Mediante essa situação, a Igreja Católica se colocava em um delicado dilema ao representar a religião oficial do espaço colonial. Em algumas situações, os clérigos tentavam reprimir as manifestações religiosas dos escravos e lhes impor o paradigma cristão. Em outras situações, preferiam fazer vista grossa aos cantos, batuques, danças e rezas ocorridas nas senzalas. Diversas vezes, os negros organizavam propositalmente suas manifestações em dias-santos ou durante outras festividades católicas.
Do ponto de vista dos representantes da elite colonial, a liberação das crenças religiosas africanas era interpretada positivamente. Ao manterem suas tradições religiosas, muitas nações africanas alimentavam as antigas rivalidades contra outros grupos de negros atingidos pela escravidão. Com a preservação desta hostilidade, a organização de fugas e levantes nas fazendas poderia diminuir sensivelmente.
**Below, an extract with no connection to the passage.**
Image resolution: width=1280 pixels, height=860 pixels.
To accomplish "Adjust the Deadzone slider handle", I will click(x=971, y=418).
Aparentemente, a participação dos negros nas manifestações de origem católica poderia representar a conversão religiosa dessas populações e a perda de sua identidade. Contudo, muitos escravos, mesmo se reconhecendo como cristãos, não abandonaram a fé nos orixás, voduns e inquices oriundos de sua terra natal. Ao longo do tempo, a coexistência das crendices abriu campo para que novas experiências religiosas – dotadas de elementos africanos, cristãos e indígenas – fossem estruturadas no Brasil.
É a partir dessa situação que podemos compreender porque vários santos católicos equivalem a determinadas divindades de origem africana. Além disso, podemos compreender como vários dos deuses africanos percorrem religiões distintas. Na atualidade, não é muito difícil conhecer alguém que professe uma determinada religião, mas que se simpatize ou também frequente outras.
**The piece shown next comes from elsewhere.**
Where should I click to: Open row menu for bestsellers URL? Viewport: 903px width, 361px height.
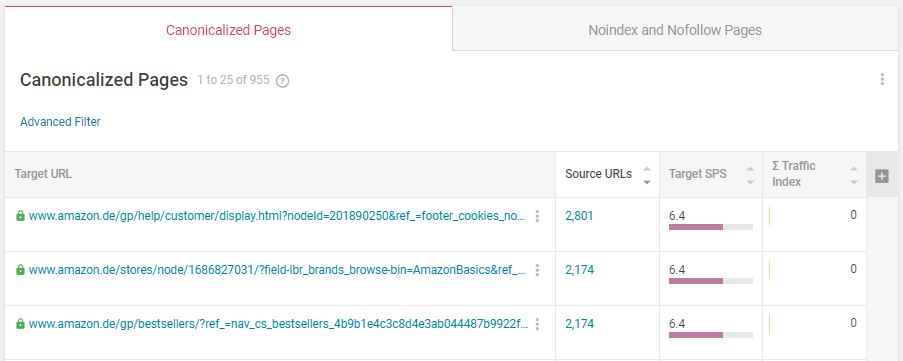pyautogui.click(x=537, y=324)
Dessa forma, observamos que o desenvolvimento da cultura religiosa brasileira foi evidentemente marcado por uma série de negociações, trocas e incorporações. Nesse sentido, ao mesmo tempo em que podemos ver a presença de equivalências e proximidades entre os cultos africanos e as outras religiões estabelecidas no Brasil, também temos uma série de particularidades que definem várias diferenças. Por fim, o sincretismo religioso acabou articulando uma experiência cultural própria.
Não cabe dizer que o contato entre elas acabou designando um processo de aviltamento de religiões que aqui apareceram. Tanto do ponto de vista religioso, quanto em outros aspectos da nossa vida cotidiana, é possível observar que o diálogo entre os saberes abre espaço para diversas inovações. Por esta razão, é impossível acreditar que qualquer religião teria sido injustamente aviltada ou corrompida.